Task objective
Continue the passage on Windstar vertical-axis turbines from where it stops.

Selected excerpt
┏━━

The Windstar vertical-axis turbine is a lift-type device with straight blades attached at each end to a central rotating shaft. Windstar turbines were invented by Robert Nason Thomas and developed by Wind Harvest International, Inc., formerly the Wind Harvest Company, based in Point Reyes, California. Windstar turbines are operated as Linear Array Vortex Turbine Systems (LAVTS). Each rotor unit has a dual braking system of pneumatic disc brakes and blade pitch. All Windstar models use off-the-shelf generators, gearboxes, bearings and other components.

==History==
In 2001 and 2002, three guyed prototype versions of the Windstar Model 530G were installed in Palm Springs, California. The Model 530G prototype used extruded aluminum blades, was supported by a guyed cable system and was rated at 25 kW. The three 530G turbines were placed in close proximity, creating the first Linear Array Vortex Turbine System (LAVTS). The 530G LAVTS was rated at 75 KW and was run continuously for five years to collect performance data.

In 2006, Wind Harvest International began design work on a series of Windstar turbine models to take advantage of the properties demonstrated in the 530G LAVTS prototype: Model 636, 1500 and 3000 turbines. The Model 636 is a direct evolution of the 530G, with an increase in blade length, in order to increase swept area, and including a modified bearing design. The 1500 and 3000 turbine models stand 50 ft high with a 40 ft rotor and 50-75 kW generators. The Windstar 1500 is 37.5 ft wide and is designed for higher wind speed locations. The Windstar 3000 will be 75 ft wide to operate better in lower wind speed locations (14-16 mph). Model 636 continues to use extruded aluminum blades, similar to the 530G. Models 1500 and 3000 use pultruded fiberglass blades.

By 2010, Windstar Model 636 turbines were placed on the transitional list for approved wind energy generation systems qualifying for the FIT (Feed-in-Tariff) energy pricing in the UK. In 2011, Wind Harvest International, Inc. began the process for MCS certification of the Model 636 LAVTS.

==Linear Array Vortex Turbine Systems==
The Linear Array Vortex Turbine System (LAVTS) consists of three or more Windstar vertical-axis rotors, each with their own 25-75 kW generator, placed in a linear array with each rotor's blades passing within two feet of its neighbor. In this configuration, the center rotors gain an increase in energy output and efficiency. Observation of this effect (the coupled vortex effect) on Windstar turbines in field tests led to the issuance of .

┗━━

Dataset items

┏━━

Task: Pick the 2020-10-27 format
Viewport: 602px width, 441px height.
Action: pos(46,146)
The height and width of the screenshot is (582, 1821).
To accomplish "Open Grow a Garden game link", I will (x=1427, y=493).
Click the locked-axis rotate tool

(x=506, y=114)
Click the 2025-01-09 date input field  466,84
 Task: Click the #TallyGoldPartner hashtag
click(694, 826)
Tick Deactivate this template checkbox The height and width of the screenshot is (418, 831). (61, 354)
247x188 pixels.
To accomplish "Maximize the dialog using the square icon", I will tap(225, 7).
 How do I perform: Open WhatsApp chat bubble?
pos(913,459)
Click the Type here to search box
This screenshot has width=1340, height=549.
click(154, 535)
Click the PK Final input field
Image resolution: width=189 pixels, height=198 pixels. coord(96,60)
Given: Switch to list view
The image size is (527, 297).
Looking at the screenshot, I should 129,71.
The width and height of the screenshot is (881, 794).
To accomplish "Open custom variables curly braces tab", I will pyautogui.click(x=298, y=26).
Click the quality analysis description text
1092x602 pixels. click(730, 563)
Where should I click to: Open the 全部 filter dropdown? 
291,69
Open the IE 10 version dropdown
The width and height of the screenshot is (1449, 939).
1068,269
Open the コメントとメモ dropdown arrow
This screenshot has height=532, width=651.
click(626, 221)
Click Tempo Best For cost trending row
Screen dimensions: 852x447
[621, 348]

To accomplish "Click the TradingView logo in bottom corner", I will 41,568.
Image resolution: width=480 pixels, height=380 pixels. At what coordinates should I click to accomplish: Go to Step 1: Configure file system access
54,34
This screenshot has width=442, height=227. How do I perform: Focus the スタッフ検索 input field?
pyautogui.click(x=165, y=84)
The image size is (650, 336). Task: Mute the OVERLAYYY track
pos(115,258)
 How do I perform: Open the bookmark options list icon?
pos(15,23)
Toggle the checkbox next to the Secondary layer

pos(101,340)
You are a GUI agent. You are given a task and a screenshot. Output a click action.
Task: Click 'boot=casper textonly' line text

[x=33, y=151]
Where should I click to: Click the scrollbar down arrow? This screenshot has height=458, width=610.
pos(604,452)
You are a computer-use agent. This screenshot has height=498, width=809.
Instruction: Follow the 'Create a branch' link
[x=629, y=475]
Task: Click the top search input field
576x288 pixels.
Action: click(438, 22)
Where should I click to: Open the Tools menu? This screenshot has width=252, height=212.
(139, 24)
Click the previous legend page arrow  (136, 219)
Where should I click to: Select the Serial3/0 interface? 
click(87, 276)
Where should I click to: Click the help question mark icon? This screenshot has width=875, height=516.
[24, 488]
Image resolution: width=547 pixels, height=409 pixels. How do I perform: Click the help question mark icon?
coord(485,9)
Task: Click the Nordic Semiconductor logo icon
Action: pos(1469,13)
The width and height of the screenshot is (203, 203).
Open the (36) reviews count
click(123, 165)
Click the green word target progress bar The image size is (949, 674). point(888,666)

┗━━

Answer area
==Coupled Vortex Effect==
Windstar turbines are built in arrays of three or more turbines in order to take advantage of the "coupled vortex effect." The coupled vortex effect was identified through field tests of Windstar 530G turbines and is made possible by the fact that straight-bladed vertical axis wind turbine blades passingnear one another in opposite directions create lift and torque on their neighboring blades, boosting the energy production of an array in comparison with a single turbine's performance. See patent . A mathematical model of the phenomenon and its effect on Windstar turbine performance was made possible by grant funds from the California Energy Commission in 2010., Research on similar vertical axis turbine configurations have independently confirmed the effect, linking the phenomenon's boost of performance to the fluid efficiency observed in schools of fish.

==Windstar Model 636==
Windstar Model 636 is a commercial model of the Windstar turbine offered by Wind Harvest International, Inc. It is a direct evolution of their earlier guyed model the 530G. It uses similar components with some modifications geared toward the commercial market. Modifications of the design include longer blades and a new bearing assembly.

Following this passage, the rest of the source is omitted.